** Exercise **
Each entry in the material below should be copied without any alteration.

:: Exercise data

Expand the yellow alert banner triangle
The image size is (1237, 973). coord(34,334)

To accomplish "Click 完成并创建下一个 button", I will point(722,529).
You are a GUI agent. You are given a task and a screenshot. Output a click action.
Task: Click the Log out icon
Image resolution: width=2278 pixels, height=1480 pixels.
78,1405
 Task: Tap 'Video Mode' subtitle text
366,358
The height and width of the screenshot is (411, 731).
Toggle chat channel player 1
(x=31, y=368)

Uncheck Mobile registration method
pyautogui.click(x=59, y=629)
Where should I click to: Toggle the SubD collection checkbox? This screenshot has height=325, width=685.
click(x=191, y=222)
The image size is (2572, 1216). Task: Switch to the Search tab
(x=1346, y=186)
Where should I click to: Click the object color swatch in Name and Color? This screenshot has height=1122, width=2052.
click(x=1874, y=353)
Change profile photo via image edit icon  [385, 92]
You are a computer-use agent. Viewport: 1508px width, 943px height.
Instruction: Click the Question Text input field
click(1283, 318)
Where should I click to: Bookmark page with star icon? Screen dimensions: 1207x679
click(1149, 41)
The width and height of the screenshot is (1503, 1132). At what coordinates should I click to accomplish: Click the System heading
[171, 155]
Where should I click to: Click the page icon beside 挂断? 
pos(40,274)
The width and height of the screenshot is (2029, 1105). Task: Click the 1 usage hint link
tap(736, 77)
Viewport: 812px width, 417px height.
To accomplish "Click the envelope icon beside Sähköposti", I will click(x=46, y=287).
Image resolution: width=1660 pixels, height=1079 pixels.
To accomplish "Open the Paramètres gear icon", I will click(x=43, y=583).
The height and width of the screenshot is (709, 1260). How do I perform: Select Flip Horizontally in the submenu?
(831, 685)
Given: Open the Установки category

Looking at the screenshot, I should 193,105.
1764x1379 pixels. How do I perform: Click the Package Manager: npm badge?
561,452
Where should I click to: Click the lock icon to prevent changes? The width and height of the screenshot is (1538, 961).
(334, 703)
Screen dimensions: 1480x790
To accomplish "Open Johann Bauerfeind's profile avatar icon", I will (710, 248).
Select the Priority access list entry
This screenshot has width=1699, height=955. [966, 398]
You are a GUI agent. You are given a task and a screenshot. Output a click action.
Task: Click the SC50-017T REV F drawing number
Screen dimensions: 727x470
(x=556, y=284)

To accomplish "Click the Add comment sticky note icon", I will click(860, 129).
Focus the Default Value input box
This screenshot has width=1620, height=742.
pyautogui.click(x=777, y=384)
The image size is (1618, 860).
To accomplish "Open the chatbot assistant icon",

::::

** Answer for this exercise **
Expand the yellow alert banner triangle
The image size is (1237, 973). coord(34,334)

To accomplish "Click 完成并创建下一个 button", I will point(722,529).
You are a GUI agent. You are given a task and a screenshot. Output a click action.
Task: Click the Log out icon
Image resolution: width=2278 pixels, height=1480 pixels.
78,1405
 Task: Tap 'Video Mode' subtitle text
366,358
The height and width of the screenshot is (411, 731).
Toggle chat channel player 1
(x=31, y=368)

Uncheck Mobile registration method
pyautogui.click(x=59, y=629)
Where should I click to: Toggle the SubD collection checkbox? This screenshot has height=325, width=685.
click(x=191, y=222)
The image size is (2572, 1216). Task: Switch to the Search tab
(x=1346, y=186)
Where should I click to: Click the object color swatch in Name and Color? This screenshot has height=1122, width=2052.
click(x=1874, y=353)
Change profile photo via image edit icon  [385, 92]
You are a computer-use agent. Viewport: 1508px width, 943px height.
Instruction: Click the Question Text input field
click(1283, 318)
Where should I click to: Bookmark page with star icon? Screen dimensions: 1207x679
click(1149, 41)
The width and height of the screenshot is (1503, 1132). At what coordinates should I click to accomplish: Click the System heading
[171, 155]
Where should I click to: Click the page icon beside 挂断? 
pos(40,274)
The width and height of the screenshot is (2029, 1105). Task: Click the 1 usage hint link
tap(736, 77)
Viewport: 812px width, 417px height.
To accomplish "Click the envelope icon beside Sähköposti", I will click(x=46, y=287).
Image resolution: width=1660 pixels, height=1079 pixels.
To accomplish "Open the Paramètres gear icon", I will click(x=43, y=583).
The height and width of the screenshot is (709, 1260). How do I perform: Select Flip Horizontally in the submenu?
(831, 685)
Given: Open the Установки category

Looking at the screenshot, I should 193,105.
1764x1379 pixels. How do I perform: Click the Package Manager: npm badge?
561,452
Where should I click to: Click the lock icon to prevent changes? The width and height of the screenshot is (1538, 961).
(334, 703)
Screen dimensions: 1480x790
To accomplish "Open Johann Bauerfeind's profile avatar icon", I will (710, 248).
Select the Priority access list entry
This screenshot has width=1699, height=955. [966, 398]
You are a GUI agent. You are given a task and a screenshot. Output a click action.
Task: Click the SC50-017T REV F drawing number
Screen dimensions: 727x470
(x=556, y=284)

To accomplish "Click the Add comment sticky note icon", I will click(860, 129).
Focus the Default Value input box
This screenshot has width=1620, height=742.
pyautogui.click(x=777, y=384)
The image size is (1618, 860).
To accomplish "Open the chatbot assistant icon",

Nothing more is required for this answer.